La storia della filosofia e del pensiero politico sono state attraversate, forse anche attratte, da un’appassionante riflessione sull’uomo inteso, usando un concetto aristotelico, come animale sociale, politico.

Anche la città, a volte in senso utopistico, è stata rappresentata non soltanto come un ideale schema di governo o come immaginazione di un luogo dove sarebbe bello vivere, ma come massima espressione della socialità dell’essere umano.

Dalla “Repubblica di Platone” fino alla “Città di Dio” di Sant’Agostino, tutti hanno intravisto nella “città” il termine ultimo dell’uomo.

Purtroppo però spesso, pensando alla “città” la si pensa come qualcosa di esterno, una specie di “patria” esterna all’uomo, altro rispetto a sé, privata anche del significato di comunità.

La “città” invece non può essere considerata scissa dall’uomo, DUAS RES PUBLICAE, scriveva Seneca, la maggiore e la minore, analogamente Sant’Agostino che vedeva l’uomo lacerato da contrasti della città terrena e quella celeste, una dedicata ai piaceri della carne l’altra alla ricerca delle cose di Lassù.

Nel concetto di “città” coesistono due nature che lacerano la coscienza dell’uomo ma al contempo la arricchiscono di una nuova pienezza dove si dovrebbero intravedere i cultori della res publica, coloro che dovrebbero tendere a un equilibrio tra ragione e fede che non significa tra politica e religione; i due termini sono antitetici, la politica è divisione, parte, la religione è universalità, unione, condivisione.
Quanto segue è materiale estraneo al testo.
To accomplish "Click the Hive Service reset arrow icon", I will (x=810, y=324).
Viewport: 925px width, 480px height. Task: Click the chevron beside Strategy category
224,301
È però compito del politico illuminato scegliere di perseguire il bene come atto supremo del compimento del suo essere uomo, di quell’uomo che ha permesso alla filosofia non solo di ampliare le sue conoscenza ma di averla fatta entrare nella sua vita modificandone il pensare, l’operare, gli orizzonti ma soprattutto dando altro significato alla parola utilità.

È sempre del politico possedere una visione complessiva della città, avere cioè la stressa e medesima considerazione della città-persona, della città-stato e anche della città-continente ricercando sempre un equilibrio tra il bene dell’una e il bene dell’altra non dimenticando che i destini di una parte sono inestricabilmente legati a quelli dell’altra.

Credo che forte dovrebbe essere la volontà dei cattolici di costruire un equilibrio fattivo e proficuo tra fede e ragione non sull’estromissione dell’una e/o dell’altra.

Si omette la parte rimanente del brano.